Visiting Indonesia will not be enough if you do not go and visit Tana Toraja, South Sulawesi. It is only about 8 to 10 hours drive from the South Sulawesi Capital City, Makasar. A contributor writer from the Jakarta Post wrote a quite detail the reasons why you have you visit this town.
Located in South Sulawesi, this prominent tourist destination in Indonesia is encircled by mountains, cliffs, forests and dotted with coffins as well as buffaloes… Paddy fields and forests could be seen to the left of the road, and scary yet tremendous gaps to the right. The sky was bright blue and, through large clouds, the sun shone brightly.
Tana Toraja is know by its traditional woven cloth, Tenunan, and the Funeral Ceremonies. Throughout the town you can also see the Torajan houses called Tongkonan, which means “to sit”. It is built using carved-wood panels and the walls are incised with wood-carving detail and are mainly colored red, black and yellow.

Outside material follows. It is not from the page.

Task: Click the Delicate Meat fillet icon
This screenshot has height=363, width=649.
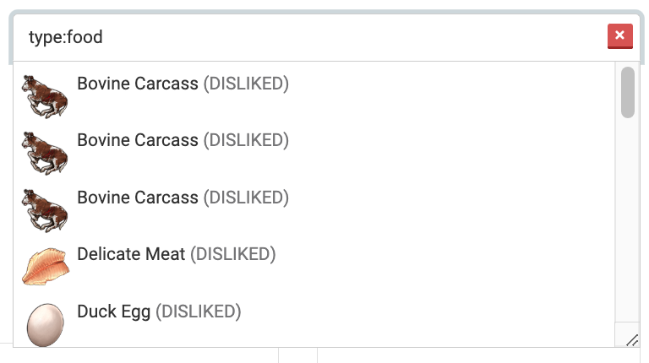Action: (45, 265)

Another interesting thing you might see is Londa Cave, a natural cave for burial ground of the Tana Toraja ancestors. Here’s the description of the writer about Londa Cave,
Here, visitors must follow community rules — one of which is we are not allowed to move or take away the human bones. Among the tombs, you can see tau-tau — wooden effigies representing the deceased — placed on the top of Londa cave.
When you look toward Londa’s entrance, there are erong — Torajan coffins that stick out of the cliff side — filled with human bones from hundreds of years ago. Similar to the baby grave, the higher one’s social status is, the higher the dead is placed on the cliff.
Then, explore the 1,000-meter depth of Londa cave by foot and witness this coffin-filled cave with sesajen (offerings to the spirit) and items belonging to the deceased alongside.
Be careful, the ground and rocks inside are slippery and wet. Witness the infamous tale from Londa inside the cave revolving around a couple of skulls claimed to be Toraja’s Romeo and Juliet. They were deeply in love, but both families’ refusal to welcome their commitment brought catastrophe: suicide.